**REQUIRED ACTION**
Hand back, word for word, the lines from the one containing "Image resolution: width=958" to the end of the records, both included, and leave out pictures.

Stored items:
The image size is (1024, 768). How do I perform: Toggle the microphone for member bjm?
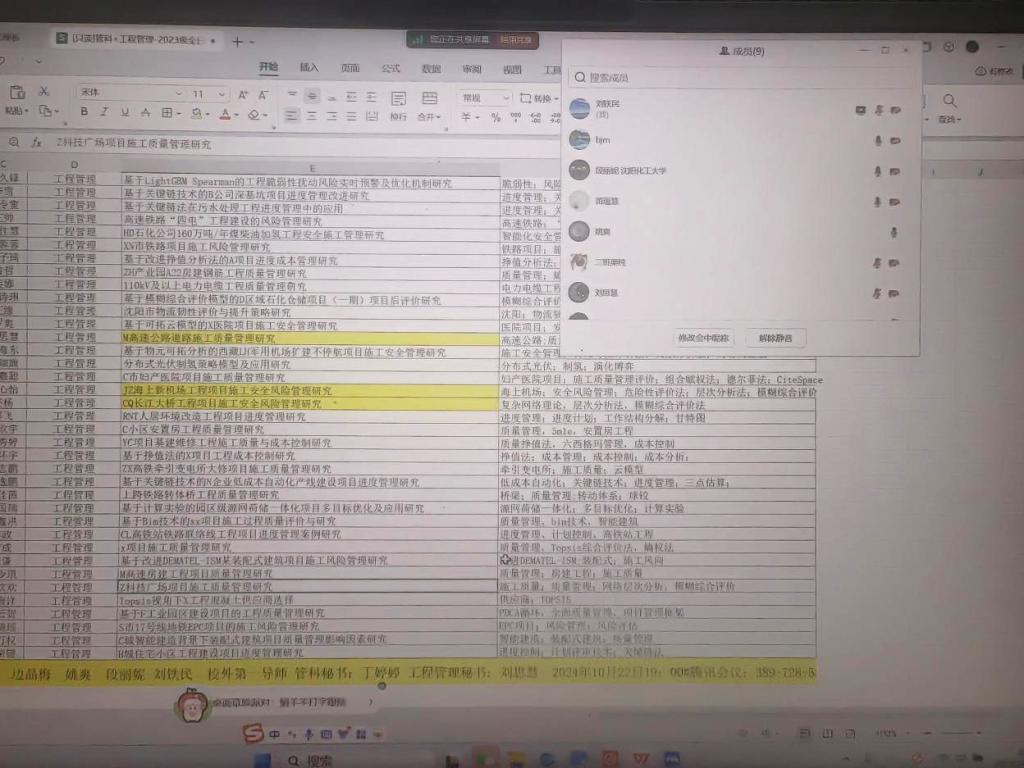pos(877,140)
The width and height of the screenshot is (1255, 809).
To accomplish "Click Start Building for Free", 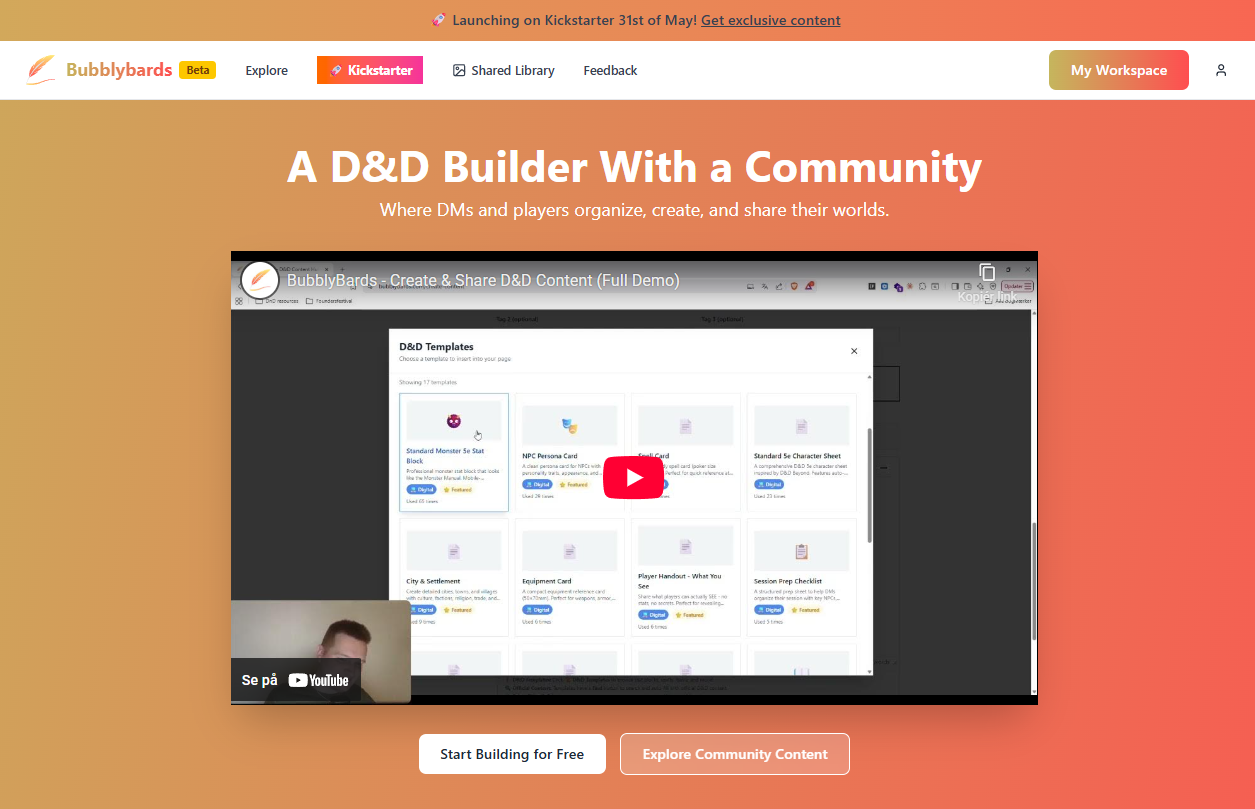I will click(512, 754).
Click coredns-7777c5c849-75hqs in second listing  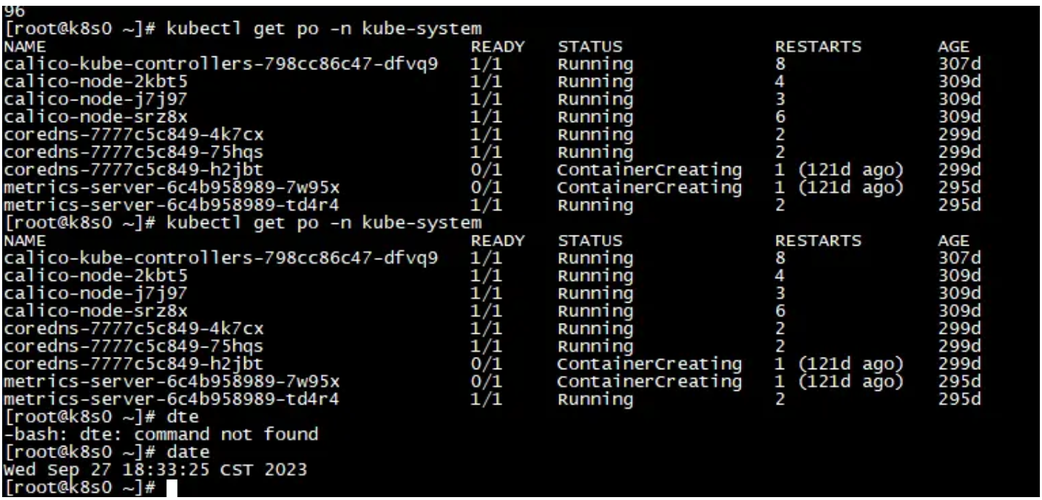tap(134, 346)
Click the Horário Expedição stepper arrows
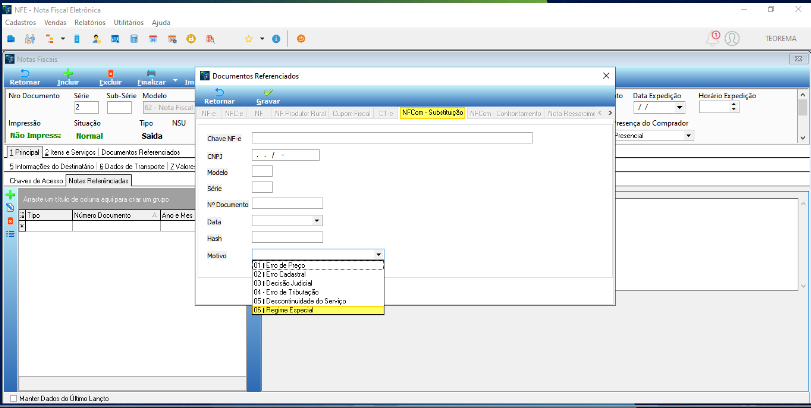 point(733,107)
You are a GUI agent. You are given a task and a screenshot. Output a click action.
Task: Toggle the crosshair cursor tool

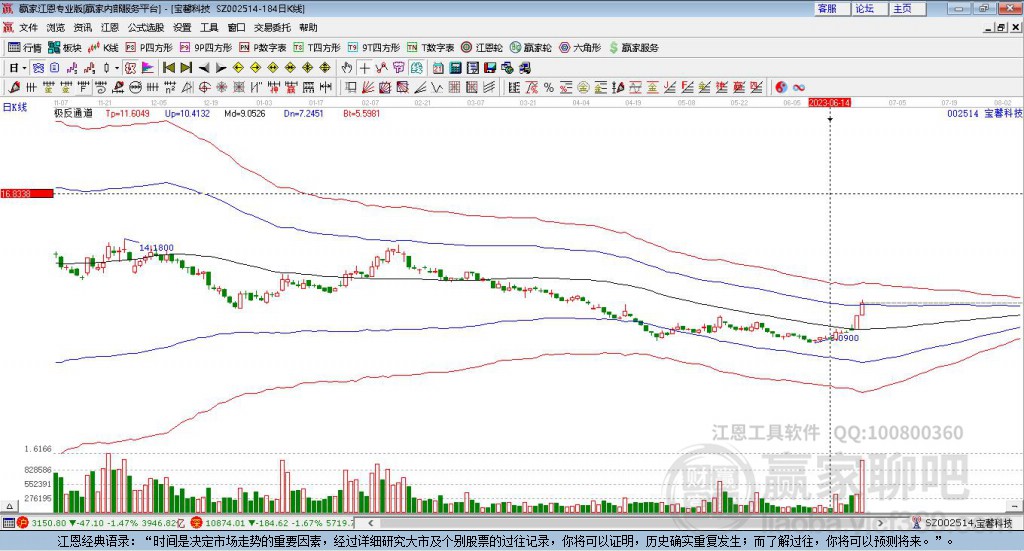pos(364,68)
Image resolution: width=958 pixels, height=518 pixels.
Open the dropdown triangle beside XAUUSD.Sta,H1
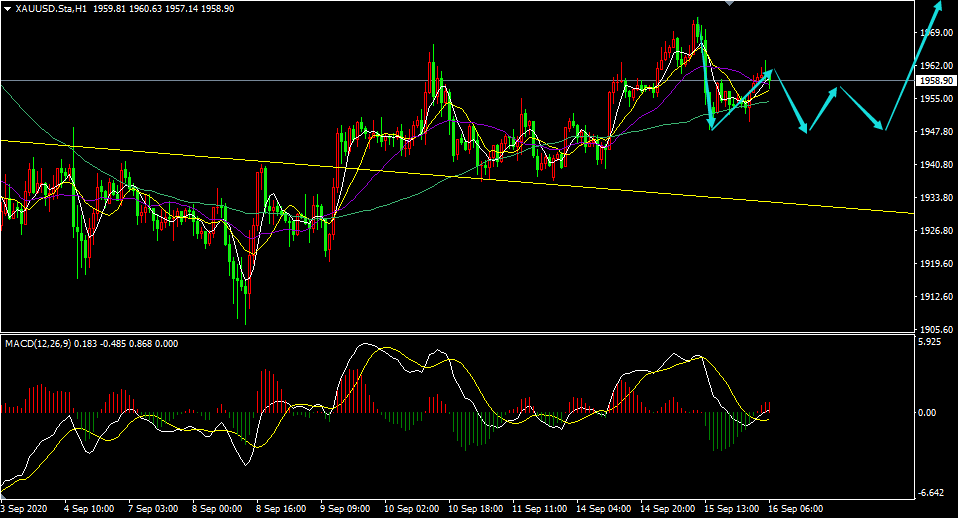pyautogui.click(x=7, y=9)
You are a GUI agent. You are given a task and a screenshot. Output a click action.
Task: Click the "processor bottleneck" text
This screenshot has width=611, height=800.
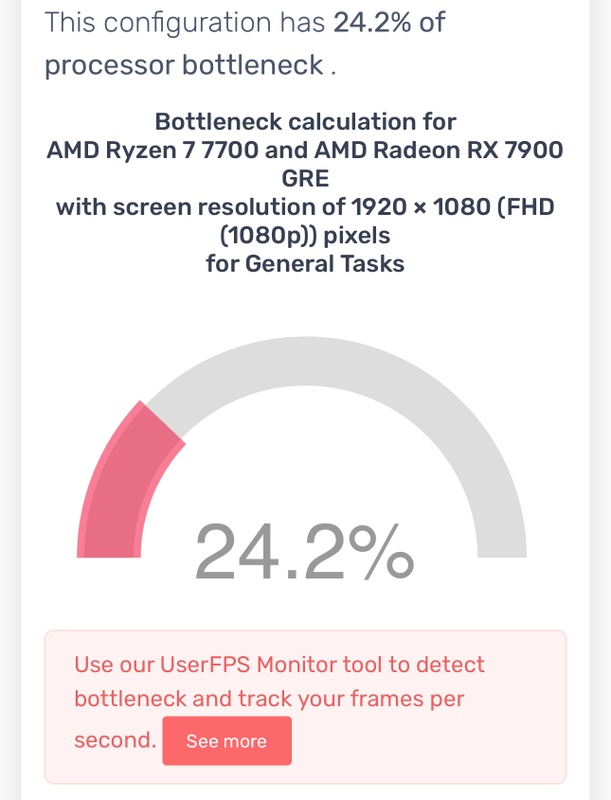tap(184, 66)
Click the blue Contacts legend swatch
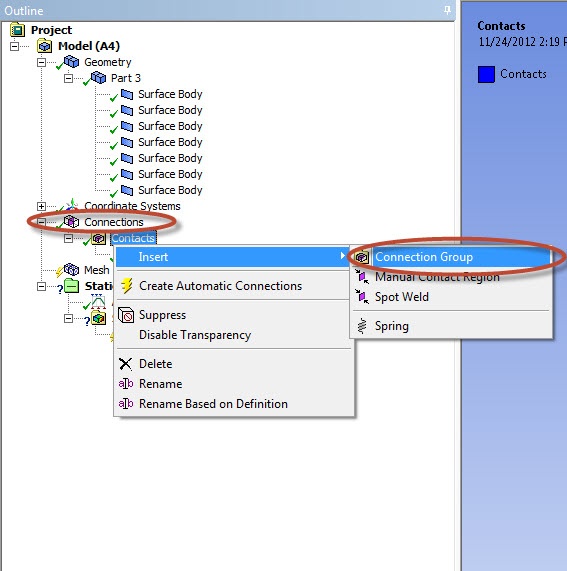Image resolution: width=567 pixels, height=571 pixels. [x=486, y=74]
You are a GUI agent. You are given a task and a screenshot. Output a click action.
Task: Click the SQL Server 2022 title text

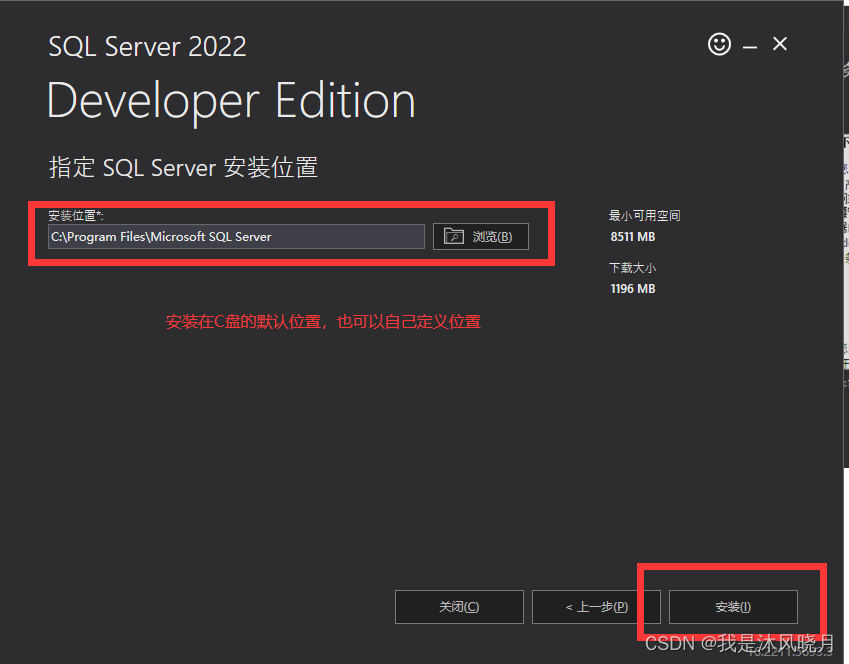[x=147, y=46]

**ANSWER BOX**
Image resolution: width=958 pixels, height=518 pixels.
Open the dropdown triangle beside XAUUSD.Sta,H1
pyautogui.click(x=7, y=9)
You are a GUI agent. You are given a task and a screenshot. Output a click action.
Task: Click the "processor bottleneck" text
This screenshot has width=611, height=800.
tap(184, 66)
Click the blue Contacts legend swatch
Image resolution: width=567 pixels, height=571 pixels. [x=486, y=74]
You are a GUI agent. You are given a task and a screenshot. Output a click action.
Task: Click the SQL Server 2022 title text

[x=147, y=46]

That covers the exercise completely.